Consider sequences $\epsilon_n \rightarrow 0^+$, and $h_m \rightarrow 0^+$.

Continuity of $f$ at $c$:

For $\epsilon_n $ there is a $\delta_n >0$.

Let $h_{m_n}$ be a subsequence s.t. $0 < h_{m_n} \lt \delta_n.$

We now have:

$f(c) \ge \inf$ { $f(x)| c \le x \le c+h_{m_n}$ } $\ge f(c)-\epsilon_n$.

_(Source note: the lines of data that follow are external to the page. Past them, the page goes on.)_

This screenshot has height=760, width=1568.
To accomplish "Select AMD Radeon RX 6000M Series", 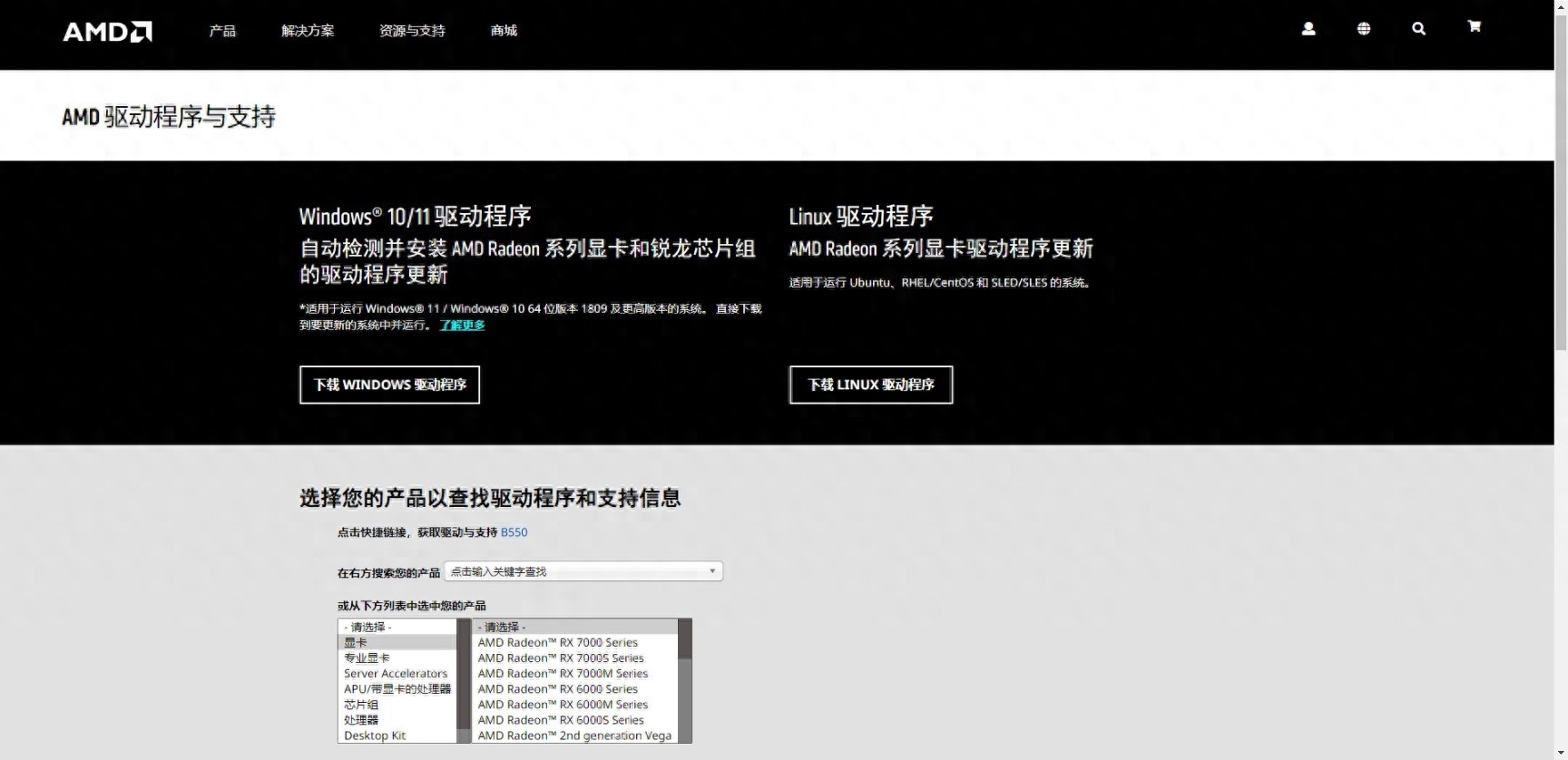I will pyautogui.click(x=563, y=704).
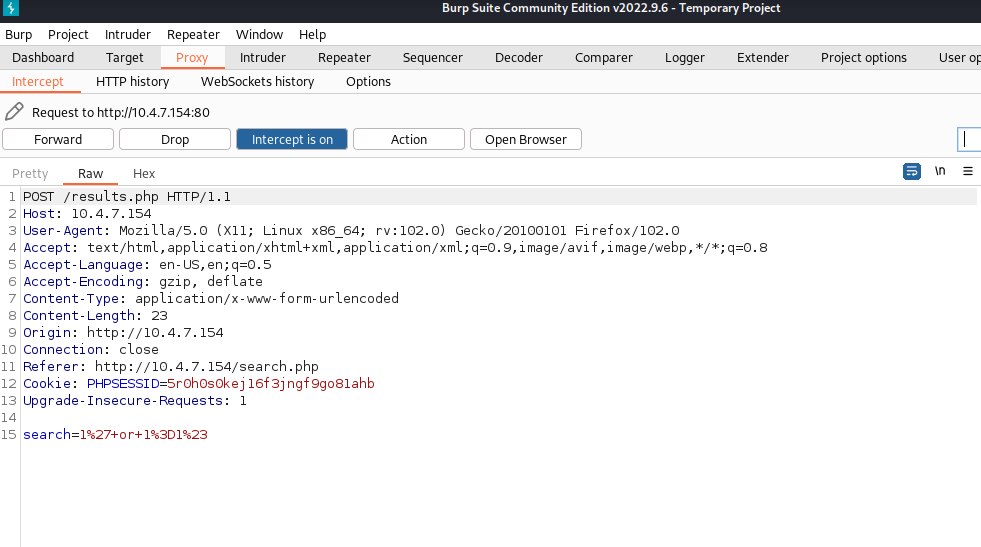Screen dimensions: 981x547
Task: Open the Help menu
Action: 312,35
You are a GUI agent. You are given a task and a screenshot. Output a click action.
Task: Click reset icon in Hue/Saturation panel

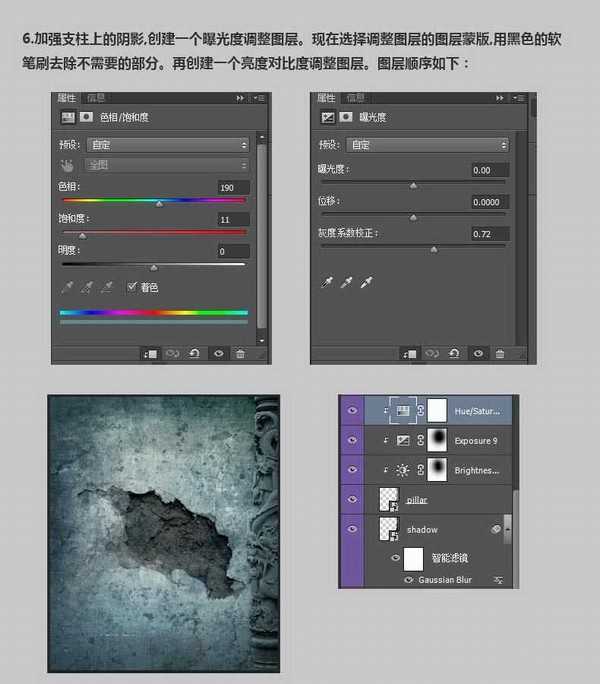[195, 354]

Take the limit $n \rightarrow \infty$.

Answer 4

You should note that the limit in question is based on $h\to 0^+$. Let $\epsilon >0$ be given and then there is a $\delta>0$ such that $$f(c) - \epsilon<f(x) <f(c) +\epsilon$$ whenever $c\leq x<c+\delta$. Now the function $g$ defined by $$g(h) =\inf\, \{f(x) \mid x\in[c, c+h] \} $$ is non-increasing in $(0,\delta)$ and is clearly bounded above by $f(c)$. It follows that the limit in question $\lim_{h\to 0^+}g(h)$ exists and lies in $[f(c) - \epsilon, f(c)] $. Since $\epsilon$ is arbitrary it follows that the limit is $f(c) $.